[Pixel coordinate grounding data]

......

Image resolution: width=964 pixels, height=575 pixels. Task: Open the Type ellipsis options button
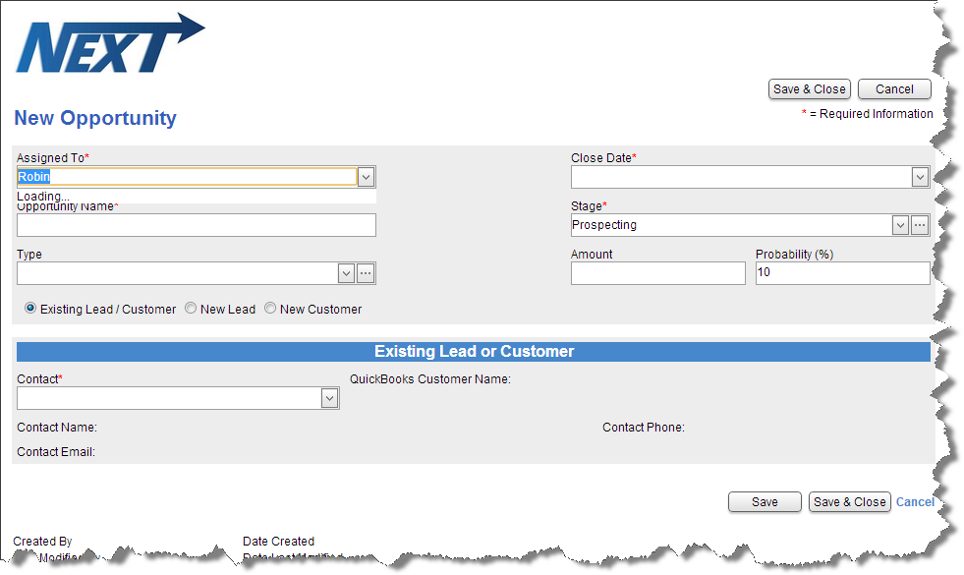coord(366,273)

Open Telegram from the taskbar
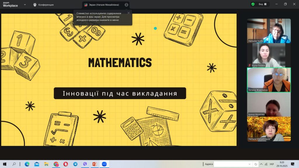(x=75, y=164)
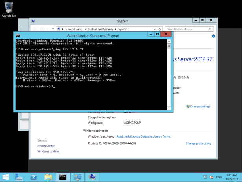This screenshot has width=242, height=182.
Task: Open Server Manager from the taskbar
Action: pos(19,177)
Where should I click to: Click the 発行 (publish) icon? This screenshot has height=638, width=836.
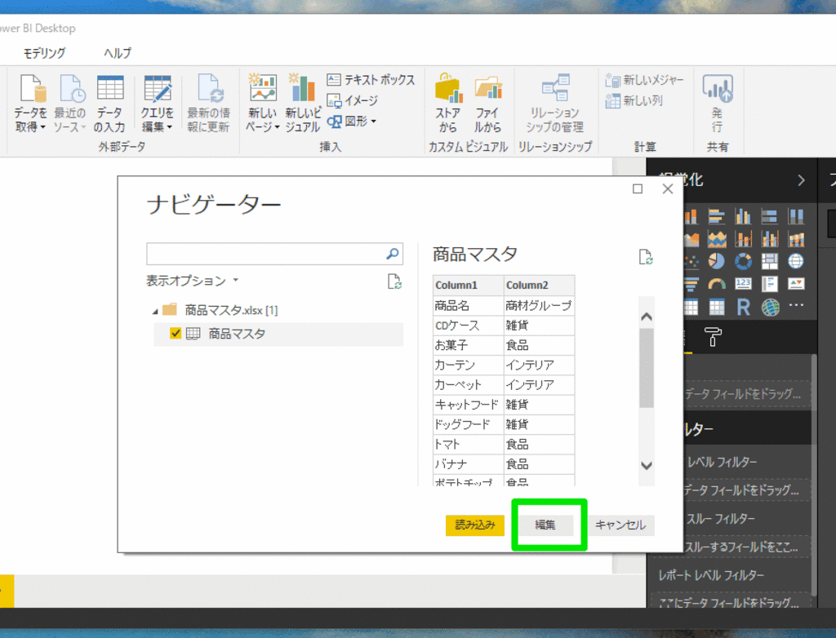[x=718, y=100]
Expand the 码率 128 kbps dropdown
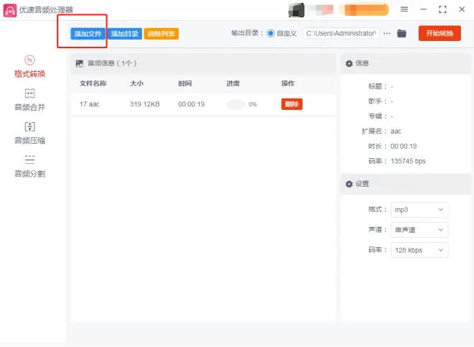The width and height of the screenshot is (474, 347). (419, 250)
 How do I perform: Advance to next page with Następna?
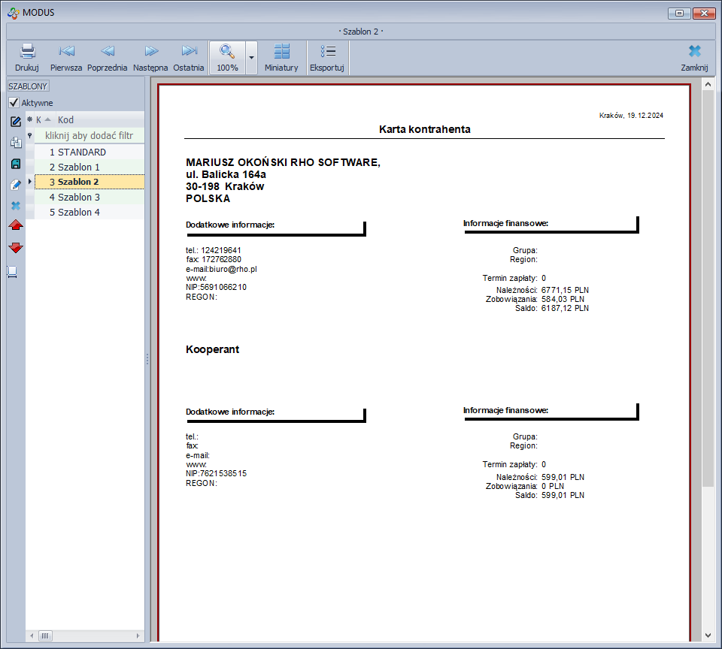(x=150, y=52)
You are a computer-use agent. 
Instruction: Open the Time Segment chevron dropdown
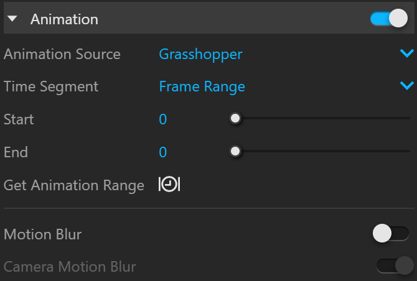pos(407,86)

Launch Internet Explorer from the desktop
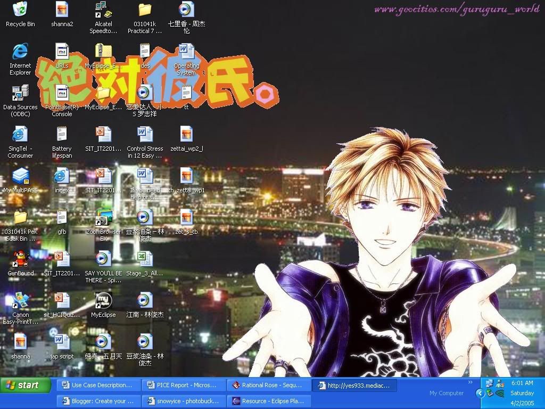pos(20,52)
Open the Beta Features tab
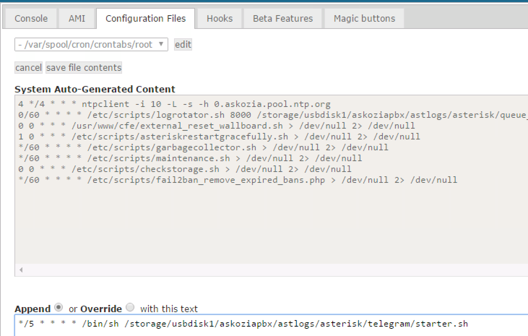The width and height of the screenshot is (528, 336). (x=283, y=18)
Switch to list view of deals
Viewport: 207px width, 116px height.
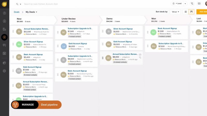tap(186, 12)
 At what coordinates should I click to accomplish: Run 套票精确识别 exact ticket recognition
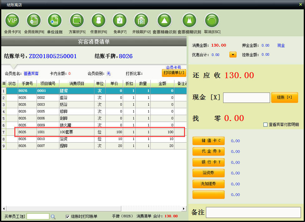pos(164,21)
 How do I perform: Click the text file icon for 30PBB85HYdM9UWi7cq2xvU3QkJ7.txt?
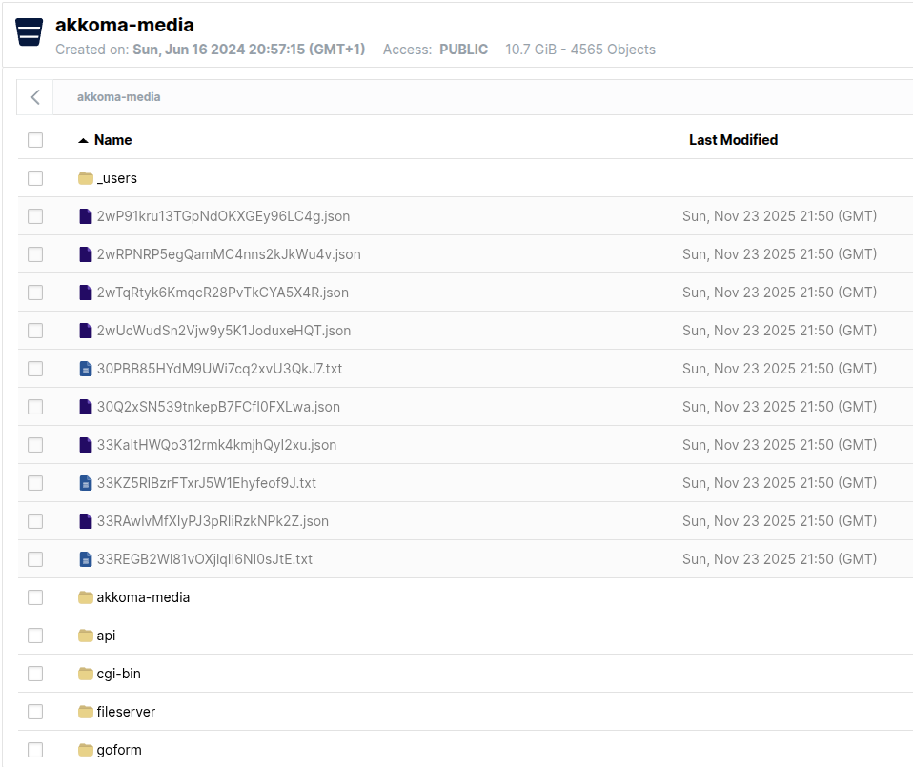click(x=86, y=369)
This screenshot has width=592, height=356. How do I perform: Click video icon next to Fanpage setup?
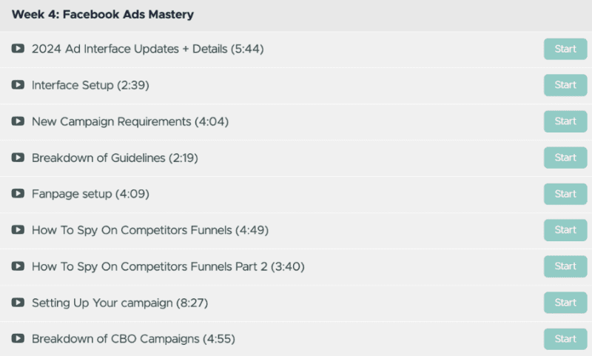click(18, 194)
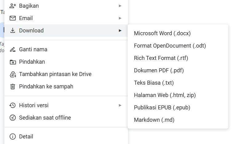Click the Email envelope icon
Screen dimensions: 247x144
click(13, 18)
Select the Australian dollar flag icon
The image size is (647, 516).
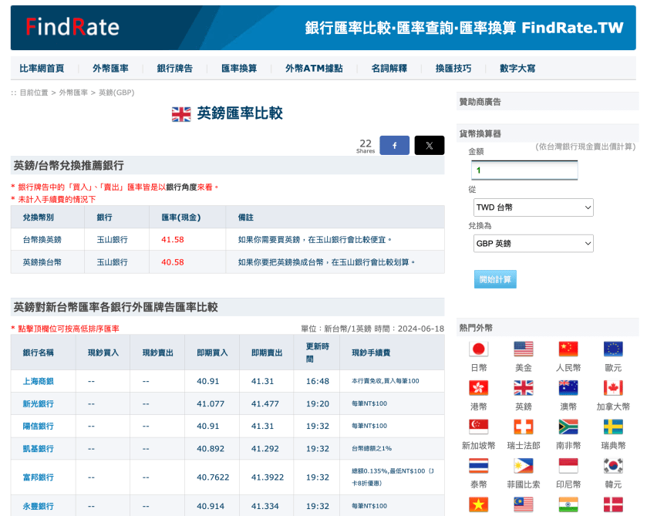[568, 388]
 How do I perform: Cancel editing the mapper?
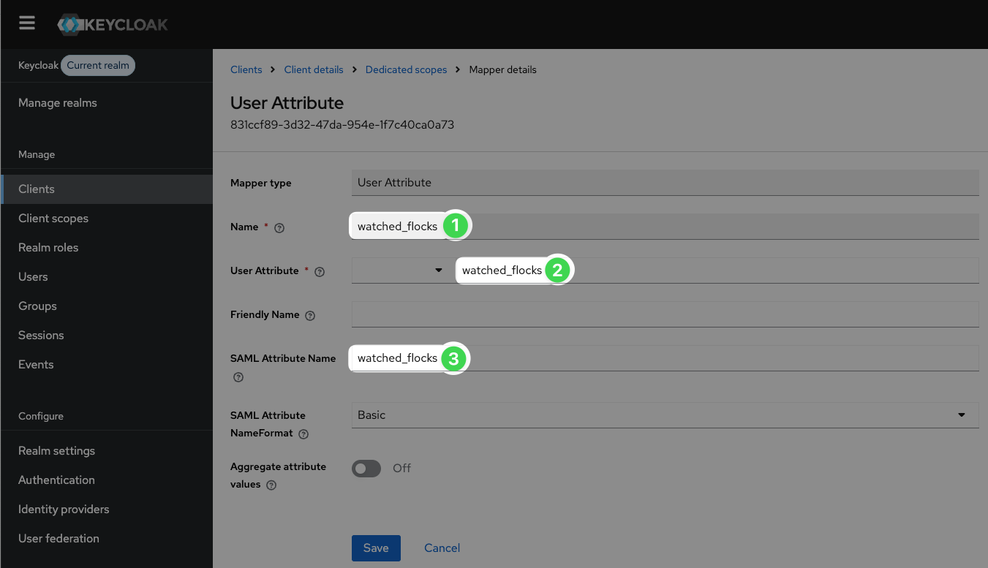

......

Reproduce all the data as it stands. The pictures are not part of the copy.

Image resolution: width=964 pixels, height=575 pixels. Task: Open the Type ellipsis options button
coord(366,273)

Open Telegram from the taskbar
(x=75, y=164)
This screenshot has width=242, height=182.
Task: Open Server Manager from the taskbar
Action: pos(19,177)
Where should I click to: Click the 発行 (publish) icon? This screenshot has height=638, width=836.
[x=718, y=100]
Expand the 码率 128 kbps dropdown
The width and height of the screenshot is (474, 347). (419, 250)
 How do I perform: Advance to next page with Następna?
(x=150, y=52)
You are a computer-use agent. 
Instruction: Open the Time Segment chevron dropdown
pos(407,86)

Launch Internet Explorer from the desktop
pos(20,52)
Open the Beta Features tab
The width and height of the screenshot is (528, 336). (x=283, y=18)
Switch to list view of deals
Viewport: 207px width, 116px height.
tap(186, 12)
 At what coordinates should I click to accomplish: Run 套票精确识别 exact ticket recognition
pos(164,21)
 How do I perform: Click the text file icon for 30PBB85HYdM9UWi7cq2xvU3QkJ7.txt?
click(x=86, y=369)
This screenshot has width=592, height=356. How do I perform: Click video icon next to Fanpage setup?
click(18, 194)
Click the Email envelope icon
Screen dimensions: 247x144
click(13, 18)
Select the Australian dollar flag icon
The image size is (647, 516).
[568, 388]
 How do I perform: Cancel editing the mapper?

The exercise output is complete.